When you reach the line containing "The image size" in the records below, set it down exactly, together with every later line through the end, but not the pictures.

=== Begin Enclosure ===

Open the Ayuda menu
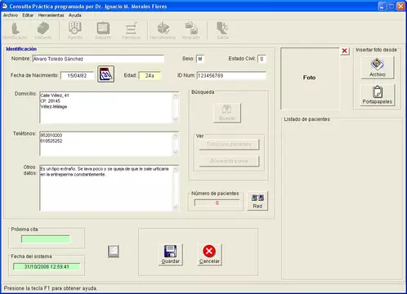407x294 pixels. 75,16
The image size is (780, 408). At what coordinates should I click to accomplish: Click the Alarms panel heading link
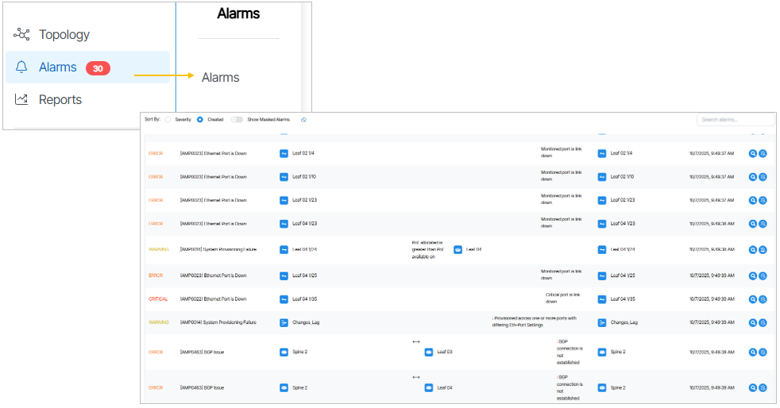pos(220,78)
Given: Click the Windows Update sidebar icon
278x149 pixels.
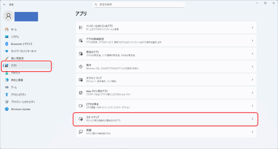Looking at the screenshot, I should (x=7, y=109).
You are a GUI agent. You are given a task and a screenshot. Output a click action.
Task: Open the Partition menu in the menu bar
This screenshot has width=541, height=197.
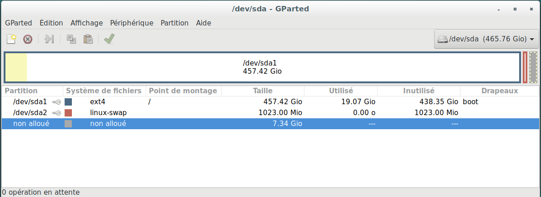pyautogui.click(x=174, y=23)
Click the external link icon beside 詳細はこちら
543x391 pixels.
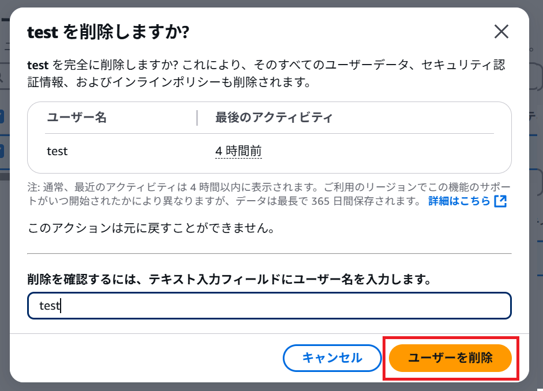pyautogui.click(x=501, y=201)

=== End Enclosure ===

> **RESPONSE**
The image size is (780, 408). At what coordinates should I click to accomplish: Click the Alarms panel heading link
pos(220,78)
Given: Click the Windows Update sidebar icon
278x149 pixels.
Looking at the screenshot, I should (x=7, y=109).
You are a GUI agent. You are given a task and a screenshot. Output a click action.
Task: Open the Partition menu in the menu bar
This screenshot has width=541, height=197.
pyautogui.click(x=174, y=23)
Click the external link icon beside 詳細はこちら
543x391 pixels.
pyautogui.click(x=501, y=201)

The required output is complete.